I'd been seeing quite a few food bloggers doing roast chickens recently and I really wanted to try my hand at it. I spent over an hour searching through different recipes, and let me tell you, there are a zillion recipes out there for roast chicken. Some require tons of ingredients and some barely require more than the chicken itself. I came across this recipe on Ezra Pound Cake. I love the things that Rebecca does and I am a huge Martha fan. It didn't hurt either that the recipe called for rosemary and lemons.
I was a tad bit nervous/anxious/excited about roasting my first chicken. I'd never roasted anything other than veggies and I had defnitely never "trussed" anything.

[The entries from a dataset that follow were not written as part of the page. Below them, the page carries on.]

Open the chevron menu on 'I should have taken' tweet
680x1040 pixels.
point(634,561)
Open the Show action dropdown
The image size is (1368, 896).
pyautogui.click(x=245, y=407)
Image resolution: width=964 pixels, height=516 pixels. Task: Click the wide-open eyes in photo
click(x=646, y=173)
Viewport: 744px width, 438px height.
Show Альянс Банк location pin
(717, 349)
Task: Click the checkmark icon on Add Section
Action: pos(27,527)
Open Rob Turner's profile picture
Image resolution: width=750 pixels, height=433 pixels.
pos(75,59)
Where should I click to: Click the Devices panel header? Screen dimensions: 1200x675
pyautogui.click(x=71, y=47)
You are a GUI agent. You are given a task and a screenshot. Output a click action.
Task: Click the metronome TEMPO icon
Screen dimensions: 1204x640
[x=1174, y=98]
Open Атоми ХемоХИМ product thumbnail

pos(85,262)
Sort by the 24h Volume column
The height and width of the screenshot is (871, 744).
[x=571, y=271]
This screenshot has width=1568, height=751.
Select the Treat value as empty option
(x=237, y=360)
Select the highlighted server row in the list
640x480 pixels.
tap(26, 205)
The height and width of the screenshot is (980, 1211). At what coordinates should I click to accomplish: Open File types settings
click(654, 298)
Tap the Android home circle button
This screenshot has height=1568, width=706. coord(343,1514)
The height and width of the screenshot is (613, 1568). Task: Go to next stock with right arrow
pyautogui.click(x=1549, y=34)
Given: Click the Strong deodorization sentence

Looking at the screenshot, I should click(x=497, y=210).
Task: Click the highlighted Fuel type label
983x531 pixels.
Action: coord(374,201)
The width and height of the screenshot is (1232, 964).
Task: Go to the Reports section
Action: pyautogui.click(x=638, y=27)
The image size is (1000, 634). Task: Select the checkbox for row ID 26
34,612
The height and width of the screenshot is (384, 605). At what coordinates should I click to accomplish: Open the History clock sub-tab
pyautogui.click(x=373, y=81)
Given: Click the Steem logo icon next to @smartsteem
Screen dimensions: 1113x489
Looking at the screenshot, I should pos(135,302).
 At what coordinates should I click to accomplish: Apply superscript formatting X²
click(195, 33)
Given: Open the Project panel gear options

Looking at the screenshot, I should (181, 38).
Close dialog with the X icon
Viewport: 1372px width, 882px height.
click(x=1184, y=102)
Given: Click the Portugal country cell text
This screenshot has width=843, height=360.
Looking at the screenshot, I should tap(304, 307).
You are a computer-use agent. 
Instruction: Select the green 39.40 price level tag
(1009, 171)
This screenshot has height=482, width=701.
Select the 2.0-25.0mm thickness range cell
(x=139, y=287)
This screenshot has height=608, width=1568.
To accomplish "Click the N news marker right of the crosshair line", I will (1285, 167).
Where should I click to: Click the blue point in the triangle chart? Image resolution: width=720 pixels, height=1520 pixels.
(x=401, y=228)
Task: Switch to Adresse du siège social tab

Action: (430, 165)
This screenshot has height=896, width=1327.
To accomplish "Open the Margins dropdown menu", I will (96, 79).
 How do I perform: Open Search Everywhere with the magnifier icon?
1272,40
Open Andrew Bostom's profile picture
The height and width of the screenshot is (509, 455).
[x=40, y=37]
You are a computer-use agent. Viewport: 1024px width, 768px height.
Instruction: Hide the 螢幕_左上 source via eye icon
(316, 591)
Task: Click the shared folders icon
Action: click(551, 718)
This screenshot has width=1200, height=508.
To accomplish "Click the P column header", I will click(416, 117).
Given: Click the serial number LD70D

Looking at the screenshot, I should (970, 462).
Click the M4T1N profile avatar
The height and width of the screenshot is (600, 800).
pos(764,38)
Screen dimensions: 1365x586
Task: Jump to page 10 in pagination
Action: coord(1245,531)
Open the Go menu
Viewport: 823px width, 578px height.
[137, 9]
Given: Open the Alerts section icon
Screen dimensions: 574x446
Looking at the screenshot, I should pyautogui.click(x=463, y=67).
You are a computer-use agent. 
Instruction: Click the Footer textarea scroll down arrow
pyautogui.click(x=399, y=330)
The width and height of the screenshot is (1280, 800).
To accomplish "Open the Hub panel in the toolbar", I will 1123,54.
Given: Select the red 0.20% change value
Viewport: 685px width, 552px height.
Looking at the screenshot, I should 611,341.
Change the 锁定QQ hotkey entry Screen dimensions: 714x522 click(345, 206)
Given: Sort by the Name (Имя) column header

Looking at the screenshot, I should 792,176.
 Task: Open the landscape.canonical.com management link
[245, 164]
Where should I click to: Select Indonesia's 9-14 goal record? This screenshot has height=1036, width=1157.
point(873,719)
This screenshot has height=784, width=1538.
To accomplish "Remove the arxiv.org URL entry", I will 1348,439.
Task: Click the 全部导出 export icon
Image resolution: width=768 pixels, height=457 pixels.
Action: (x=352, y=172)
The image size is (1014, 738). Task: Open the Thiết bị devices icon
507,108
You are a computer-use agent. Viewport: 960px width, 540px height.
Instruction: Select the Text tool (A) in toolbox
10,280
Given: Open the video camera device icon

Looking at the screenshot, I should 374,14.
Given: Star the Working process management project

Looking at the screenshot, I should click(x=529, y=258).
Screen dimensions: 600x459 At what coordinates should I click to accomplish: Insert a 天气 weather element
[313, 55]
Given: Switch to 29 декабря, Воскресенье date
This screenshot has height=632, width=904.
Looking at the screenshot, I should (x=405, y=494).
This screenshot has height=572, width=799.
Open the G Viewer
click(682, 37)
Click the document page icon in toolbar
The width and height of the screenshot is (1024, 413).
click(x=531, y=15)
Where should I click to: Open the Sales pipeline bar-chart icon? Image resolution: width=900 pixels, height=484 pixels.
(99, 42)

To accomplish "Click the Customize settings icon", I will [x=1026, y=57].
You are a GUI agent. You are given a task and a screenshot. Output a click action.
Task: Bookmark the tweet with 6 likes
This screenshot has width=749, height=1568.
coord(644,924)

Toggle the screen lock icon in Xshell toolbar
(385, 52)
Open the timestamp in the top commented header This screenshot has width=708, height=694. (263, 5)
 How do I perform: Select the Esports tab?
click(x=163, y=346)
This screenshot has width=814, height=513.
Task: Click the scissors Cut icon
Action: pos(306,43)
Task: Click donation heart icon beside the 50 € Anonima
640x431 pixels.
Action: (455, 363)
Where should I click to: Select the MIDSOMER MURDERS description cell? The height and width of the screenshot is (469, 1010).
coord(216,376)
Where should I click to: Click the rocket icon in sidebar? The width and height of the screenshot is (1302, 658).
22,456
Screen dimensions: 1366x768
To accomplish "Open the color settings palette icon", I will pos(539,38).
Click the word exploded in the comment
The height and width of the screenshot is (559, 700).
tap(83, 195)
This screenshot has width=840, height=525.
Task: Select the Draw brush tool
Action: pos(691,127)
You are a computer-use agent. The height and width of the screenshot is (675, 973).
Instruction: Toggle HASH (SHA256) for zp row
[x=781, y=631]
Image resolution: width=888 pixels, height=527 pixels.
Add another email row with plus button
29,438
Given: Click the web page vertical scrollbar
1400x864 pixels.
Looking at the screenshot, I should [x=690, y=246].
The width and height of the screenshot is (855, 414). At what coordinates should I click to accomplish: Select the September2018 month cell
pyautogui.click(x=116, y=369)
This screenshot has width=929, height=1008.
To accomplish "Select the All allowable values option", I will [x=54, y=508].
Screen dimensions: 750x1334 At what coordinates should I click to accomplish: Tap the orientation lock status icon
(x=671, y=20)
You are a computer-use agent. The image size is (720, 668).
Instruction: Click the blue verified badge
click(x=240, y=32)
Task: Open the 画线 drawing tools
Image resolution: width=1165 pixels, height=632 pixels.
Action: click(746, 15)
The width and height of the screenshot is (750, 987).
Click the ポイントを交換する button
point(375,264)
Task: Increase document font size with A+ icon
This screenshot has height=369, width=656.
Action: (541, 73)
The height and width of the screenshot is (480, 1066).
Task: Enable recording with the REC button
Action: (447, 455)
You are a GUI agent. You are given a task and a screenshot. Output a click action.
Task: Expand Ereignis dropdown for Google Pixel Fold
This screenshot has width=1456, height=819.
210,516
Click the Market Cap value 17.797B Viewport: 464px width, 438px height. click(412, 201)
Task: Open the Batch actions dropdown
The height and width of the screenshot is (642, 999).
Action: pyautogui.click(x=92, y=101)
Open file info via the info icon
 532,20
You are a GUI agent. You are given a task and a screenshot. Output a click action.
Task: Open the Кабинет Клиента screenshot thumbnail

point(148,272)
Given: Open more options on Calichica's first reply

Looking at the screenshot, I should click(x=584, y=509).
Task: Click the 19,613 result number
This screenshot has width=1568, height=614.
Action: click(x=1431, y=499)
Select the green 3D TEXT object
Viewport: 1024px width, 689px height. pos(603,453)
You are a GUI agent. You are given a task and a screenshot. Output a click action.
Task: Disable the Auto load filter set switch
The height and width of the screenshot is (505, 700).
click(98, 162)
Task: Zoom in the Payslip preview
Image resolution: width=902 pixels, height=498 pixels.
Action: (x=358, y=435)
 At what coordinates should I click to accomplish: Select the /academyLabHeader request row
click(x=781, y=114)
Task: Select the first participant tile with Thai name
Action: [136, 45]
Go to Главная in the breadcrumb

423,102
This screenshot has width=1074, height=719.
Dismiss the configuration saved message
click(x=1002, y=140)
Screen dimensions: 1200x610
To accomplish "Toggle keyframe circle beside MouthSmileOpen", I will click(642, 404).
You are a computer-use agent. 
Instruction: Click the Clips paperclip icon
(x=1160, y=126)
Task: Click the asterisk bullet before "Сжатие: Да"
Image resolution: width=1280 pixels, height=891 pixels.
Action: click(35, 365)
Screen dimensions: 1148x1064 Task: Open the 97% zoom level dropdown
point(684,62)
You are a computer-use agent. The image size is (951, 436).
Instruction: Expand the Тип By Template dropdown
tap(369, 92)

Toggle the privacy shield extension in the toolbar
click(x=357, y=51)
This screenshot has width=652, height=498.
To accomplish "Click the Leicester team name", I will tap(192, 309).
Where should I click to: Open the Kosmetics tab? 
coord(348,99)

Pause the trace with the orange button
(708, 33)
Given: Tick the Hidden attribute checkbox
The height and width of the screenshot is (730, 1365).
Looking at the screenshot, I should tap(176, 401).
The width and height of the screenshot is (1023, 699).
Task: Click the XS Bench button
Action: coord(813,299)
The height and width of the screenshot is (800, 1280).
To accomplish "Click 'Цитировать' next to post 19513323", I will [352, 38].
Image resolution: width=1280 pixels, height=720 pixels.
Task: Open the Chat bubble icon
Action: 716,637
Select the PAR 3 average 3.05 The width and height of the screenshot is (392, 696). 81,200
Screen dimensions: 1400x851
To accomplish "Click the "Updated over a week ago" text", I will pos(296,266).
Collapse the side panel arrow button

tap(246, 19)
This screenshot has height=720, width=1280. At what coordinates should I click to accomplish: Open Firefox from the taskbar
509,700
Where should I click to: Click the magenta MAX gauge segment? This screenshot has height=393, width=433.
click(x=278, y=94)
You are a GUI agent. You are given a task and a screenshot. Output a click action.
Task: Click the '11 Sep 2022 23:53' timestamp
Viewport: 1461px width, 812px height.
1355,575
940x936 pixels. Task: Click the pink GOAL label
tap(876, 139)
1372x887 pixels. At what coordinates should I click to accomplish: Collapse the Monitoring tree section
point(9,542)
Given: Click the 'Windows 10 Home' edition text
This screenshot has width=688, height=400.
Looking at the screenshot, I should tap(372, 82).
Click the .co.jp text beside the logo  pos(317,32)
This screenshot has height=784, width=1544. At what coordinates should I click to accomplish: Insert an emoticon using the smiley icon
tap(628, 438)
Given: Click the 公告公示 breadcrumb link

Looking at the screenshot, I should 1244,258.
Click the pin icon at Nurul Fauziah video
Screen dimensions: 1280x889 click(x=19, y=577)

It didn't help that I have kind of a weak stomach. Not in the sense that consuming certain foods doesn't sit well, but in that the view/thought/feel of certain things can send my stomach flip flopping. Textures can cause me big issues. Things like bananas and cottage cheese - nope, not happening. The sight of a whole fish (head intact) on the plate in front of me, yep that'll do it too.
Pulling the innards out of a chicken is one of those things. I'd never done that before and Hubby wasn't home or else I'd be pleading with him to take care of it for me. Hubby's surgical gloves that he bought to use with all the different meats he puts on the smoker, came in VERY handy. I also used another pair of those gloves when stuffing the chicken and rubbing it with the butter.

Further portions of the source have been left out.